435.132.39. MONSIEUR ADOLF HITLER ET MONSIEUR KAFKA DISCUTENT DE PHILOSOPHIE ET DE MORALE OBJECTIVE

Du point de vue intellectuel. 

Scientifique. 

Sans y inclure de notions étrangères comme la morale, la justice, la sensibilité excessive.

Monsieur Hitler et monsieur Kafka, arrivèrent unanimement à la conclusion que s'il fallait sacrifier quelqu'un pour le bien de tous, il valait mieux que ce soit mademoiselle la secrétaire.

D'abord, c'était une femme. Il y en a tant. La perte de l'une d'entre elle ne se remarquera même pas. Un seul être manque et tout semble plus clair, plus léger. 

Et ce qui s'ajoutait à la nécessité de son élimination était des considérations physiques, matérielles. 

Elle était la plus légère d'entre tous.

Et la plus faible.

Même si elle protestait, même si elle le faisait énergiquement, elle ne pourrait rien contre 2 hommes.

C'était le premier point.

Il serait donc facile de l'attraper - quoique monsieur Kafka en ce qui concernait ses capacités de coursiers - l'asthme - la pneumonie - les bronches -  tout ça! - 

Puis de la pousser dans la fosse.

Il faudrait probablement la bâillonner avant afin que ses cris déchirants ne troublent nos grimpeurs.

Et il faudrait sans doute lui attacher les mains pour éviter qu'elle ne s'agrippe désespérément aux alpinistes qui l'escaladeraient.

Il faudrait ici un dessin pour mieux représenter la chose.

Une fois tombée volontairement ou non - ici, le sacrifice personnel serait vivement apprécié ce qui soulagerait les honnêtes gens de porter le fardeau du remord - les rouleaux engouffreraient son premier pied - idéalement, il faudrait que ce soit fait avec une certaine lenteur pour permettre à la suite des opération suivantes de se dérouler efficacement. 

Quelqu'un se laisserait ensuite glisser sur la parois inclinée de la fosse. Juste au-dessus de sa tête. Cette tête lui servirait de base pour la suite. Il se ferait ensuite basculer de façon à tomber sur la parois d'en face, tout aussi inclinée. 

Suivrait le second. 

Qui se laisserait lui-aussi glisser sur la parois. 

Ses pieds se poseraient sur la tête ou le corps de mademoiselle la secrétaire ou tout autre partie du corps disponible à ce moment.

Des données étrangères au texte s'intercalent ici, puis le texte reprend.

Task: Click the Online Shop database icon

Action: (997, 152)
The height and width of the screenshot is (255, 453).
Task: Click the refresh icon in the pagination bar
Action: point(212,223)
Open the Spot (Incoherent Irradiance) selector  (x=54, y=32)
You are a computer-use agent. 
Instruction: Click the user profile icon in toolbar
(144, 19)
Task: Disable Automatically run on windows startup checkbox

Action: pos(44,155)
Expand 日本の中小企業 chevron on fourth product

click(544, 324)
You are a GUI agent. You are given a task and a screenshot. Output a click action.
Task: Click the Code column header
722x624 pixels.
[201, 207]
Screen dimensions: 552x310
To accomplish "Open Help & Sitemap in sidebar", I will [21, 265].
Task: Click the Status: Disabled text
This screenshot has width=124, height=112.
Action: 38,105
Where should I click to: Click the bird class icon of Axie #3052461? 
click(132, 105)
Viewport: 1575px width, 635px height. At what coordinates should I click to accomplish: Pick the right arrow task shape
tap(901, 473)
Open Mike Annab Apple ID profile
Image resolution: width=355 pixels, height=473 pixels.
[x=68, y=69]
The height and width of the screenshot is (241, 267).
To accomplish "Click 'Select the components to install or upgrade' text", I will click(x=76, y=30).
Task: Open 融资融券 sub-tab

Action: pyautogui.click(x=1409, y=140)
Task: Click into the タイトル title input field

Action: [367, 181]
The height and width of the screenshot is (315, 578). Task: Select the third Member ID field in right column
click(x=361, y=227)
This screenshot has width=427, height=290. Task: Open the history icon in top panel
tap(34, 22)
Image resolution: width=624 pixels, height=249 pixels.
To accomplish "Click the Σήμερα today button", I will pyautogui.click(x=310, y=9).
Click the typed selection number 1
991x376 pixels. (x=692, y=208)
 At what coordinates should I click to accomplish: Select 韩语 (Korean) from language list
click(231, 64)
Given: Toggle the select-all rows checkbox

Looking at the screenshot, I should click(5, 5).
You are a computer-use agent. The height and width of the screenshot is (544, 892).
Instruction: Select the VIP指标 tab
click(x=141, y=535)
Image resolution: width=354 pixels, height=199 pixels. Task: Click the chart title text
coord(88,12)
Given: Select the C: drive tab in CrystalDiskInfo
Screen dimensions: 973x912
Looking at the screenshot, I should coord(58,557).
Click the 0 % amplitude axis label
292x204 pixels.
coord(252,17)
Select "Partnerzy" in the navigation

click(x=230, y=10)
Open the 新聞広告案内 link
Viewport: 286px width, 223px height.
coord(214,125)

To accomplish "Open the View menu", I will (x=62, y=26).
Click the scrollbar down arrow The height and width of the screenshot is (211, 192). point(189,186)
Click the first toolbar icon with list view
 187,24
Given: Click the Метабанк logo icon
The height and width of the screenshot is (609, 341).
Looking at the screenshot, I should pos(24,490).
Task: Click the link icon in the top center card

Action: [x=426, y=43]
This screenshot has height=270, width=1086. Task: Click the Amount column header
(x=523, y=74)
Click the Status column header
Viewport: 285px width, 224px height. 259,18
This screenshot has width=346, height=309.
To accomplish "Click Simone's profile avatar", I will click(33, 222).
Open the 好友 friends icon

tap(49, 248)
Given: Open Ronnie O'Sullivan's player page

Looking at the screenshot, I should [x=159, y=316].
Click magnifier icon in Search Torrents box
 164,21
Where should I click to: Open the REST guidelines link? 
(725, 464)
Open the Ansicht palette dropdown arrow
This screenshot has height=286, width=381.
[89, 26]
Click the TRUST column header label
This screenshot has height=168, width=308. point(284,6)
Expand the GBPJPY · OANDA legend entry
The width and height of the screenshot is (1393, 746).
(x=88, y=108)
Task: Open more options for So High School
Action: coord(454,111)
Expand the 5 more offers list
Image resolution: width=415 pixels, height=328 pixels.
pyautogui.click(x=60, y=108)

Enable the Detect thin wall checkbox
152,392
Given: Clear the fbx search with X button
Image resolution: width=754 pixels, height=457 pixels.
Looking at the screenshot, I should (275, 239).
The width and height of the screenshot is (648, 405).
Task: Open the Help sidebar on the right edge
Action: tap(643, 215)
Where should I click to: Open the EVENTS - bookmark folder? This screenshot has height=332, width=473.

Idéalement, à ce moment, la machinerie se serait bloquée. Le dispositif ne fonctionnant pas aussi bien que prévu. C'était déjà arrivé une fois, pourquoi pas 2 ?

À ce moment, tout effort pour sauver mademoiselle la secrétaire serait inutile puisqu'une grande partie de son corps serait déjà engouffré entre les monstrueuses roues - ce qui aurait provoqué le blocage - si tout se passe bien.

Probablement qu'à ce moment, elle hurlerait de douleur.

Que cette vision serait insoutenable pour nos 2 héros qui, ne l'oublions pas, sont des poètes.

Il faudrait probablement l'achever. 

Ce ne sont pas les armes tranchantes qui manqueraient ici.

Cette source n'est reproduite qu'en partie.